*Written instruction*. Copy out the items word for word, starting at the line that contains "Task: Click Lchip × Wchip × Tchip subtitle" and ending with the last line of the items. Leave the pictures out of your copy.
## start Records to use
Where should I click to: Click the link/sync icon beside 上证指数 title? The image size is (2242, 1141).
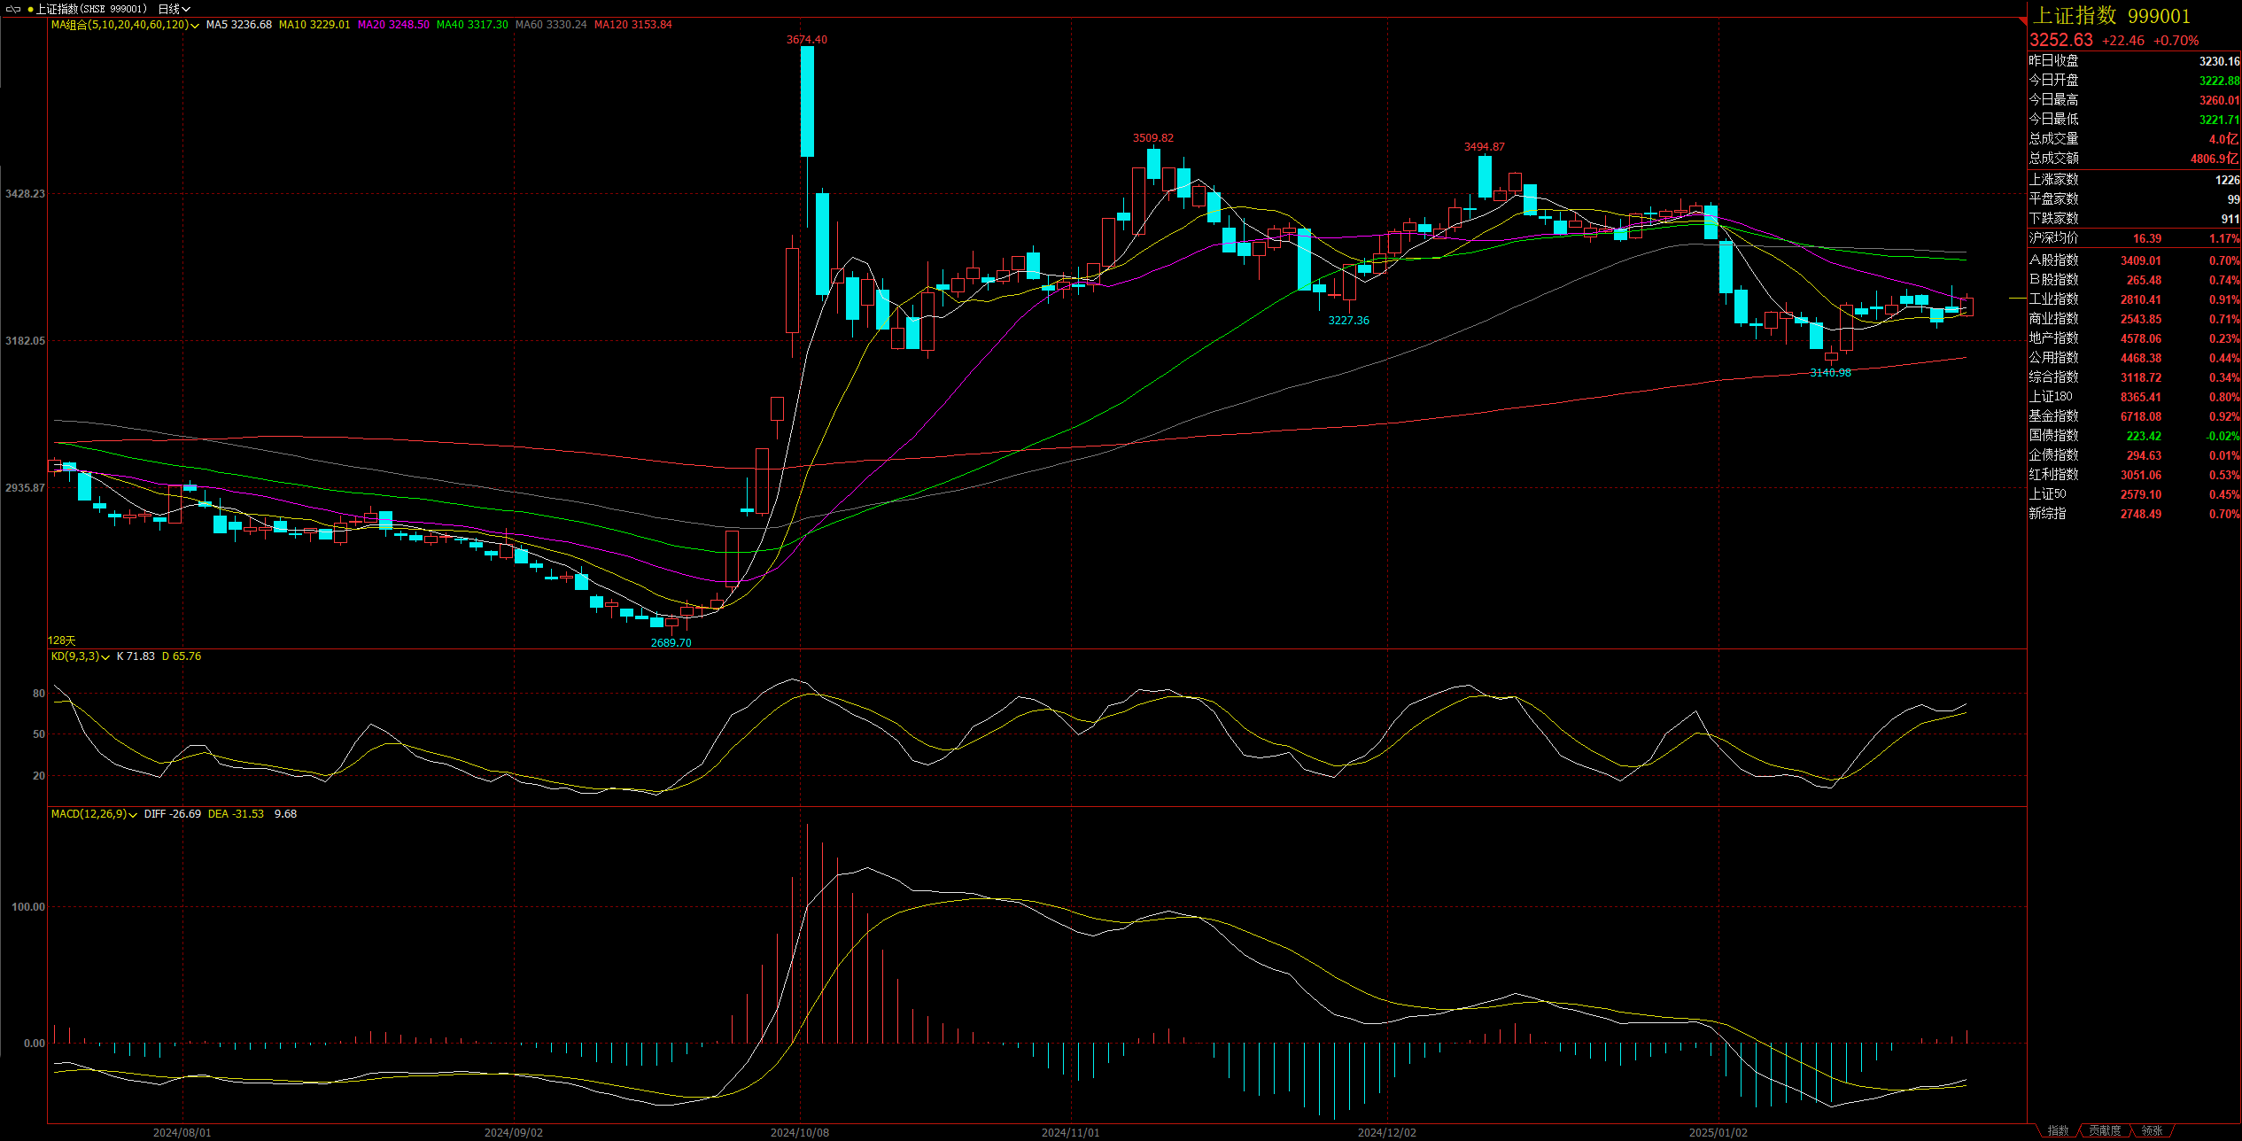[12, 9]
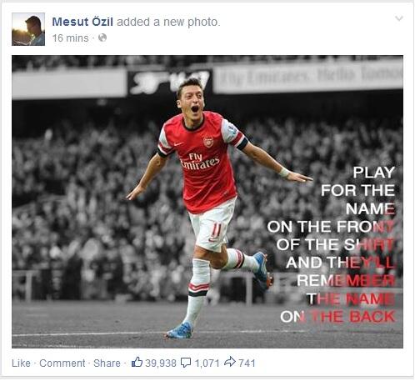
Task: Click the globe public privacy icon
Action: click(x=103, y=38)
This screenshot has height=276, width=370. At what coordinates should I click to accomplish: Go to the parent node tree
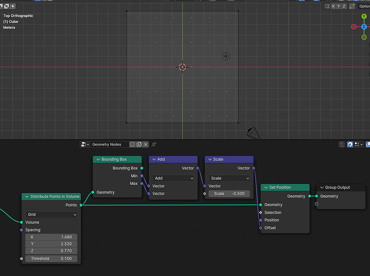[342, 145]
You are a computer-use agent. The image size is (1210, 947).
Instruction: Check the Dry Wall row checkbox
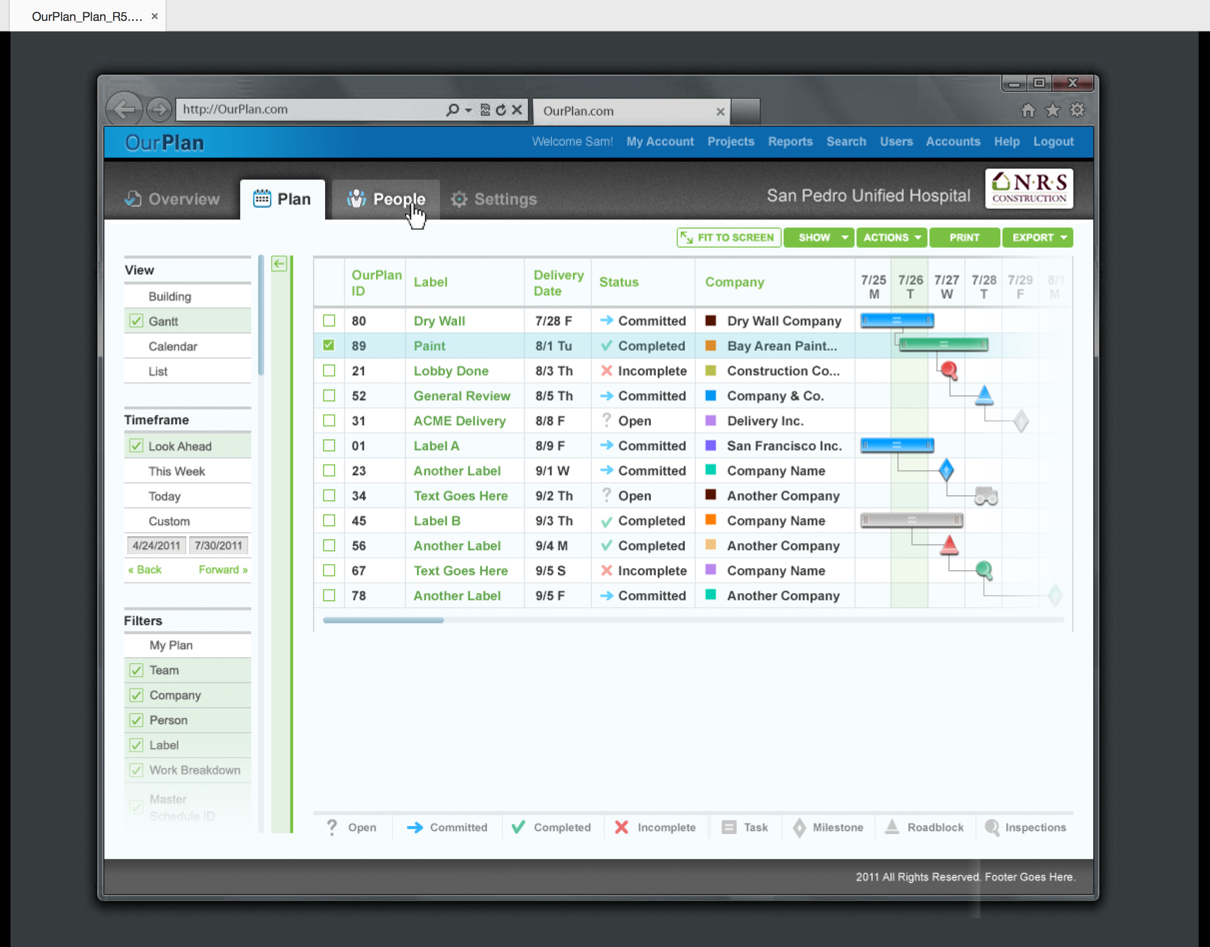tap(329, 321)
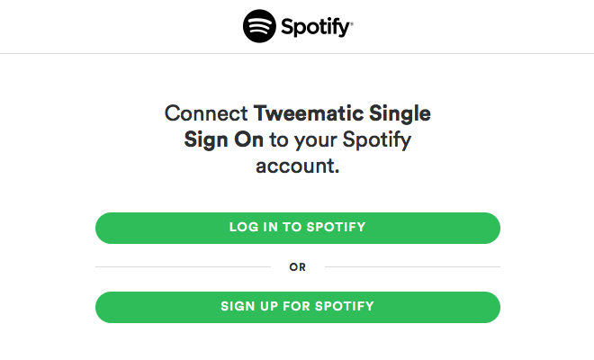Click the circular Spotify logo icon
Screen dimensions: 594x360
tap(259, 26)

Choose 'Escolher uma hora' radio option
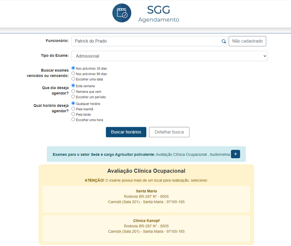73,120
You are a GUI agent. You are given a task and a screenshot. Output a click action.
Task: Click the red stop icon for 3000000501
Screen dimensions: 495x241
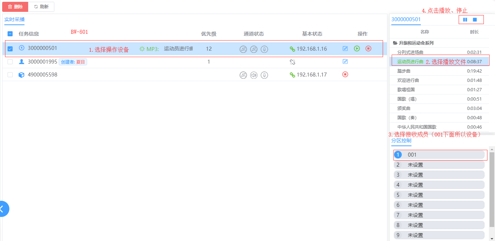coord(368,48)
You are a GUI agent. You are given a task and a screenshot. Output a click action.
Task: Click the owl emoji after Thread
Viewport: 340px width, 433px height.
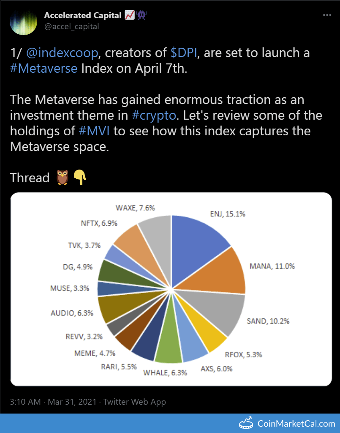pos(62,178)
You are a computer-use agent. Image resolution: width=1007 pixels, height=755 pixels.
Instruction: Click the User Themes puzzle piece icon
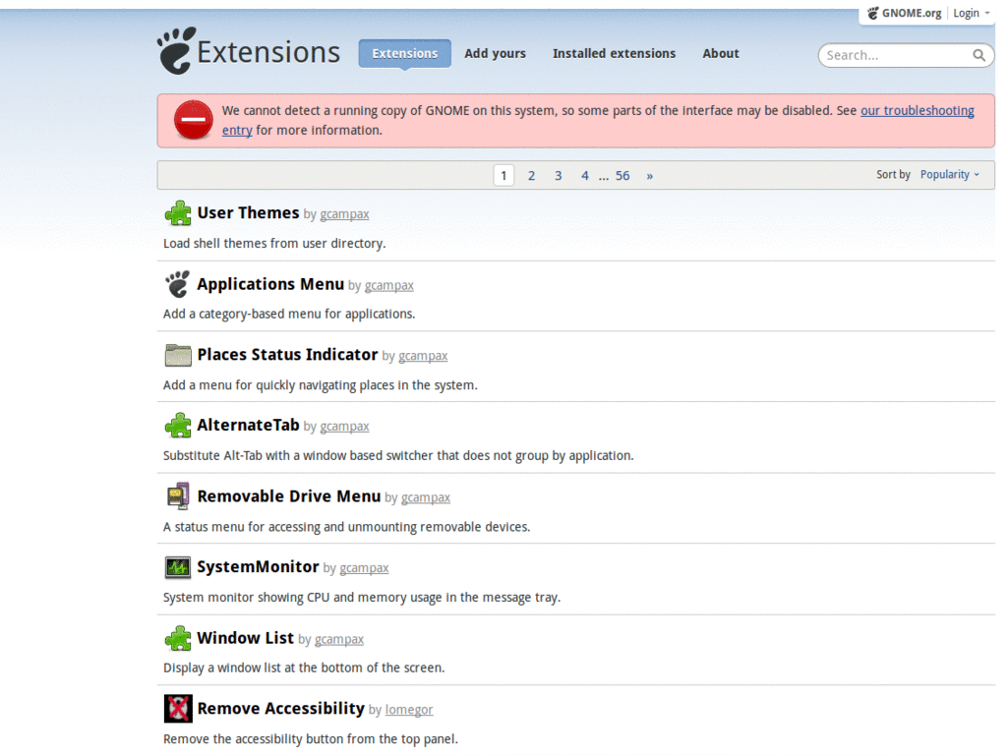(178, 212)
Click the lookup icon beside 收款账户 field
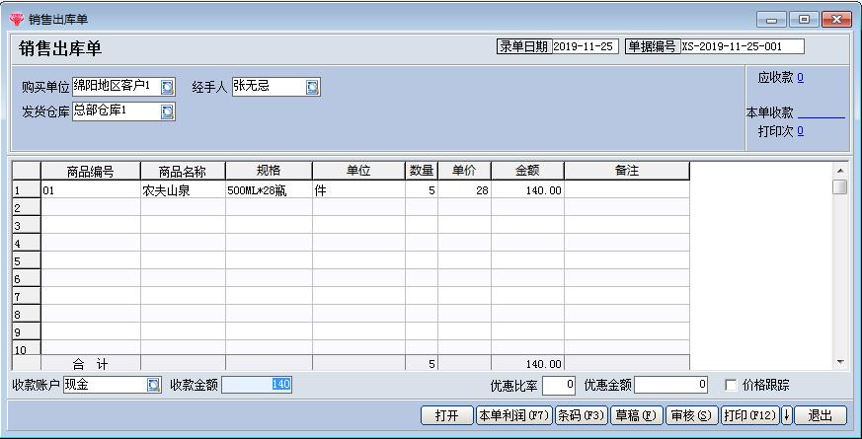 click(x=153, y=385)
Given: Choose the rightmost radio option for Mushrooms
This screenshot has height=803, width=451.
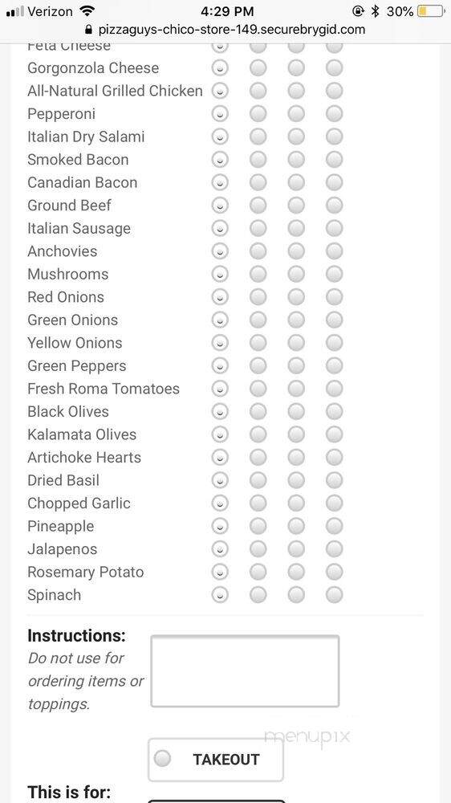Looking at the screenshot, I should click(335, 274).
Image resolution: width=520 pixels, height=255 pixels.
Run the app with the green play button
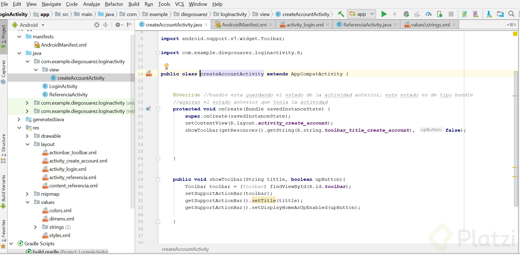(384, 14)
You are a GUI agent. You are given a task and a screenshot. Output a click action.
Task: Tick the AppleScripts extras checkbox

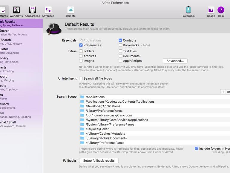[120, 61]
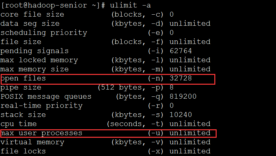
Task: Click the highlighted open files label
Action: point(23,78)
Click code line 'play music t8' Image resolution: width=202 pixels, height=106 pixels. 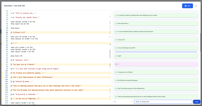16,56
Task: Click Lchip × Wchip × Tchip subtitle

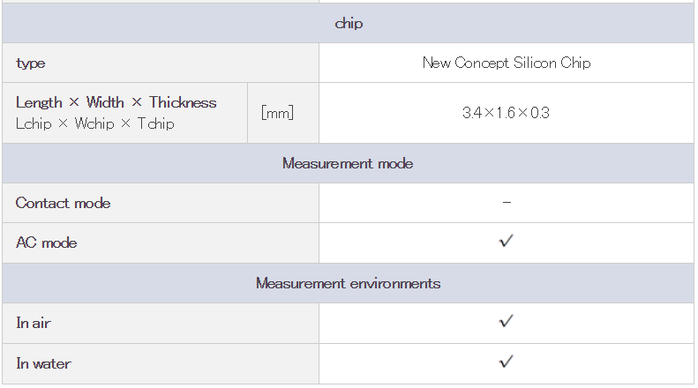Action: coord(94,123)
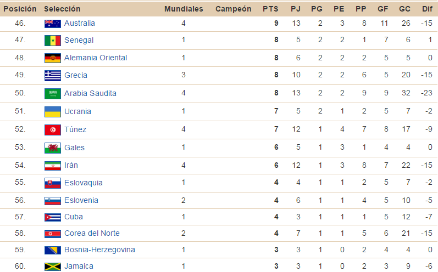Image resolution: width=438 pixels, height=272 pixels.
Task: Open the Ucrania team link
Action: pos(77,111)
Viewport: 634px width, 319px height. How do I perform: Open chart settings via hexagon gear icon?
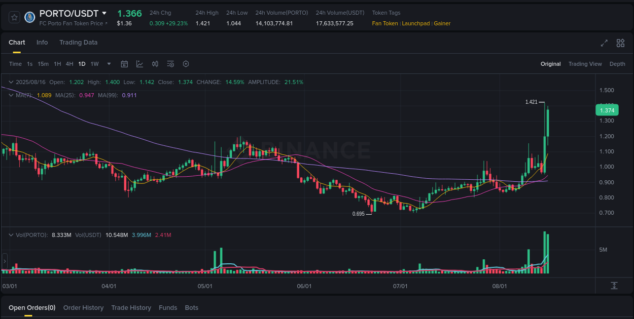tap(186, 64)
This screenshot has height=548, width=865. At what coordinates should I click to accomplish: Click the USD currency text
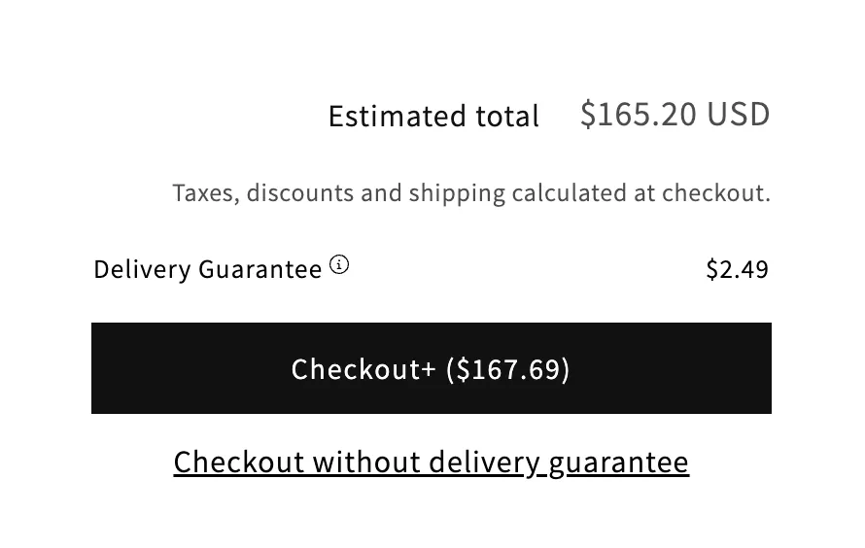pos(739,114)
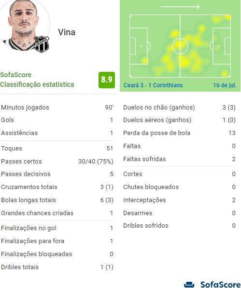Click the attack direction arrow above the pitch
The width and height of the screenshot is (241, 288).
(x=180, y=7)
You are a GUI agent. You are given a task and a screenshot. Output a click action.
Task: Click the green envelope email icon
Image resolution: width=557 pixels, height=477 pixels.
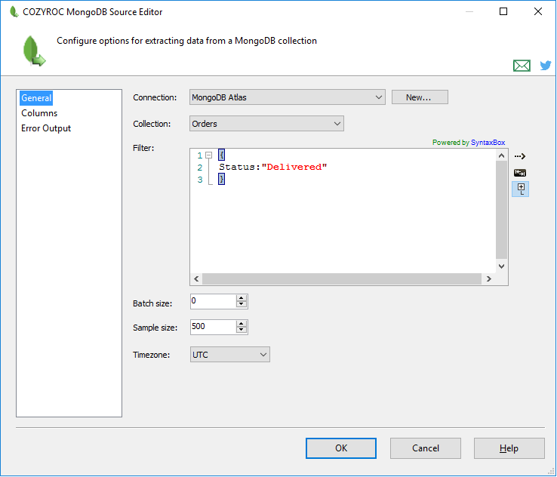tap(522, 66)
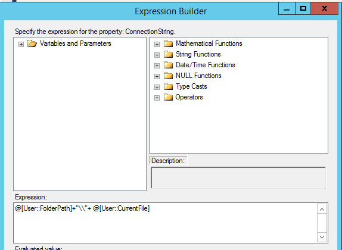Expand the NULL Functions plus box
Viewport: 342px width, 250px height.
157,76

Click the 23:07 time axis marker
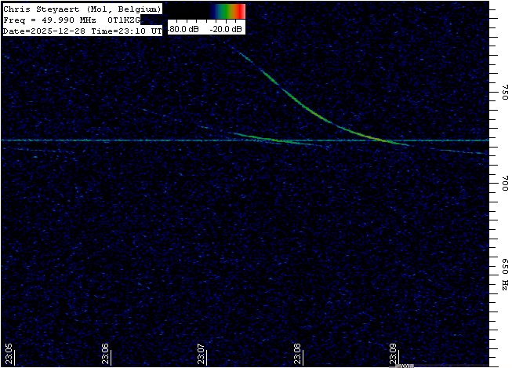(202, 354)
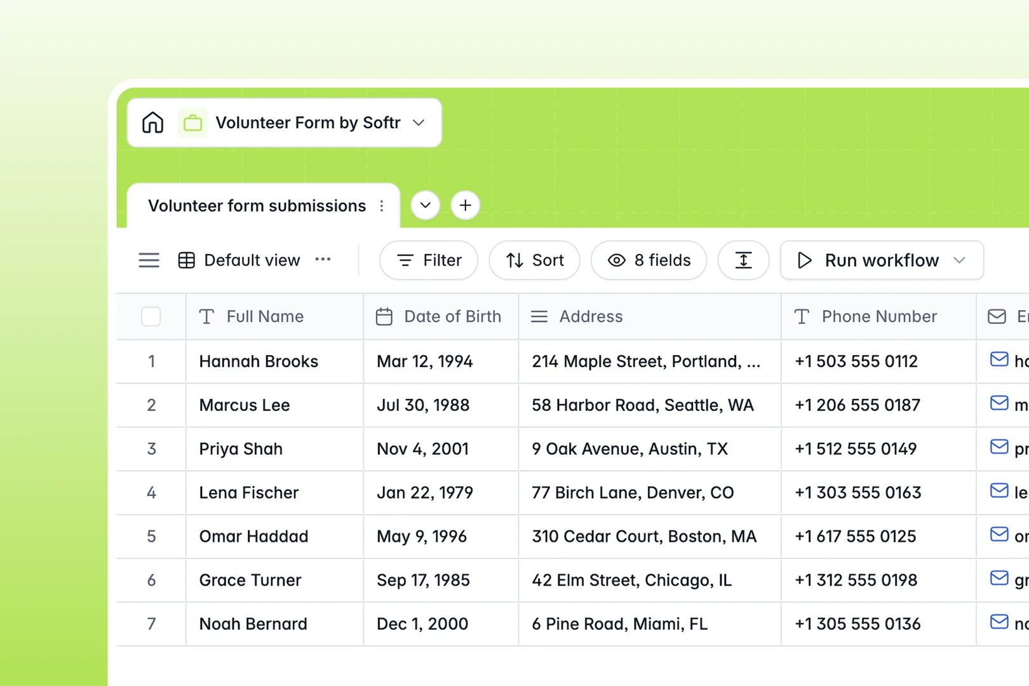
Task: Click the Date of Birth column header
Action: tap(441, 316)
## end Records to use
*Task answer*.
Task: Click Lchip × Wchip × Tchip subtitle

Action: coord(94,123)
Image resolution: width=438 pixels, height=272 pixels.
Task: Open the Ucrania team link
Action: pos(77,111)
Viewport: 634px width, 319px height. How do I perform: Open chart settings via hexagon gear icon?
tap(186, 64)
This screenshot has height=548, width=865. At what coordinates should I click to accomplish: Click the USD currency text
pos(739,114)
Click the attack direction arrow above the pitch
The width and height of the screenshot is (241, 288).
(x=180, y=7)
You are a GUI agent. You are given a task and a screenshot. Output a click action.
Task: Click the green envelope email icon
Image resolution: width=557 pixels, height=477 pixels.
tap(522, 66)
Expand the NULL Functions plus box
Viewport: 342px width, 250px height.
157,76

Click the 23:07 time axis marker
(202, 354)
Task: Click the Date of Birth column header
Action: tap(441, 316)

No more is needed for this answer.